+++ Extracted entries +++
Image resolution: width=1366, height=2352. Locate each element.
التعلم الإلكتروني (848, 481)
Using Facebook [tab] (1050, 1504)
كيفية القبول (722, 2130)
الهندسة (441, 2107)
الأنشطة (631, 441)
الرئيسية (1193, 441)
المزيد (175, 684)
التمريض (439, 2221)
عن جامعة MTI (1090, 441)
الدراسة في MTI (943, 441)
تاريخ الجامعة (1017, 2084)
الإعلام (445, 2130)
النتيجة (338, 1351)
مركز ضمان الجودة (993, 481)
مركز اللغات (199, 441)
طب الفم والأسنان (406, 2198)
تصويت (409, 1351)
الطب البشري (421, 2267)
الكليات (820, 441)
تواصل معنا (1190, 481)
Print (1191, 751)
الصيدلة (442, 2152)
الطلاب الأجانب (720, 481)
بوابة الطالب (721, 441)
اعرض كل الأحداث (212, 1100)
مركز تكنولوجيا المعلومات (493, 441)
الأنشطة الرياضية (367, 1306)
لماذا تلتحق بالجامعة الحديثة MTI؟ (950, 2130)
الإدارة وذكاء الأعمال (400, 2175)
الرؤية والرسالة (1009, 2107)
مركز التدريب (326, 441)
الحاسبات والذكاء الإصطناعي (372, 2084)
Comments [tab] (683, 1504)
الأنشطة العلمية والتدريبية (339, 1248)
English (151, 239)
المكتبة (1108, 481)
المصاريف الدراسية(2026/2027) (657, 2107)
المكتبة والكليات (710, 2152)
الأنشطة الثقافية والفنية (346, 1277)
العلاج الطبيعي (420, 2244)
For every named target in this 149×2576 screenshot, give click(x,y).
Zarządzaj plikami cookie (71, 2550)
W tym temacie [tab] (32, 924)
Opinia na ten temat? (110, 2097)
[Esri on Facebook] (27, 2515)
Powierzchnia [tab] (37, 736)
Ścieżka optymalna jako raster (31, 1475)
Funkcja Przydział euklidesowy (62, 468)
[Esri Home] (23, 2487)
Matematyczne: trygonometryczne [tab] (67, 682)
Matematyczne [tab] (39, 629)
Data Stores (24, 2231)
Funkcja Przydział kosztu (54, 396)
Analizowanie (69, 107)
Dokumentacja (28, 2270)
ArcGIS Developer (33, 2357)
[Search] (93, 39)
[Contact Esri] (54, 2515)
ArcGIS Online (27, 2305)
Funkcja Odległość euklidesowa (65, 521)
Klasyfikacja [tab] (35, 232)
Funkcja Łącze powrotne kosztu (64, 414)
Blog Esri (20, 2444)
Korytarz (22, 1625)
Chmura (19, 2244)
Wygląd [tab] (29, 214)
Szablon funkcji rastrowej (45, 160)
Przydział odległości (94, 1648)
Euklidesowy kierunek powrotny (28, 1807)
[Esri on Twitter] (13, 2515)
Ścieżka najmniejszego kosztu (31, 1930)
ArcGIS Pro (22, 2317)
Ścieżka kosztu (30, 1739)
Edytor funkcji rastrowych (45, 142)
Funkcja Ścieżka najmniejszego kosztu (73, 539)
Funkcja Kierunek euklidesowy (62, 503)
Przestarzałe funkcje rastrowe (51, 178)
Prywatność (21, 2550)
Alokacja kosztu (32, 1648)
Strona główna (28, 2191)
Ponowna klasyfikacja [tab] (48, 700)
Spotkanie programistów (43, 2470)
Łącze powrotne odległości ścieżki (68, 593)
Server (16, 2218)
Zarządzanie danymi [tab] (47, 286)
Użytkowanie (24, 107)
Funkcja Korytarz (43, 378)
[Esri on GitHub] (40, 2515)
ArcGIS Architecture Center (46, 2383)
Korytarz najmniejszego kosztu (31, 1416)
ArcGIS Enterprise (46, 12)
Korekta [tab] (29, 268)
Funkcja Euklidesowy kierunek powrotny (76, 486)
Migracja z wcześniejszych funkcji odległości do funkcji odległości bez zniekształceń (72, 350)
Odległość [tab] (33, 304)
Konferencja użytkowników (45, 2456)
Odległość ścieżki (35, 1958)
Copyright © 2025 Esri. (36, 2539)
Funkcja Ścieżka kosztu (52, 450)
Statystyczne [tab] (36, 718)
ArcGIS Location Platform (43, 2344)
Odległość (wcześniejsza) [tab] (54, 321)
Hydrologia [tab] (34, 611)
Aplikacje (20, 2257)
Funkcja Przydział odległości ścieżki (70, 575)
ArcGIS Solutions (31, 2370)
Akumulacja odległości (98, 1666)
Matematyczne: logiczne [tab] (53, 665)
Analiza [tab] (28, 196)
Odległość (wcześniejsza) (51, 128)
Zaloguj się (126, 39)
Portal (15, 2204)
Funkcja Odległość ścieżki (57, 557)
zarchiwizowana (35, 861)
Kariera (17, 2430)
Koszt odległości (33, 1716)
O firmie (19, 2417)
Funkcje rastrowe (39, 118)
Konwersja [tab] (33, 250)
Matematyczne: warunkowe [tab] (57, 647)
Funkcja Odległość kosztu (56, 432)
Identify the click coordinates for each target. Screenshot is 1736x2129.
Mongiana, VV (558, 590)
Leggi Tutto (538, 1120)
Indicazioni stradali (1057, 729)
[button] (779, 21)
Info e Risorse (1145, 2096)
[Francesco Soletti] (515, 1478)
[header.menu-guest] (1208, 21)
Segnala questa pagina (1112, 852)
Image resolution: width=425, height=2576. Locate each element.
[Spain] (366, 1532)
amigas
+++
> _Assignment_
From the data above, state how many lines contain the string "مركز", offering no other words.

> _Answer_
4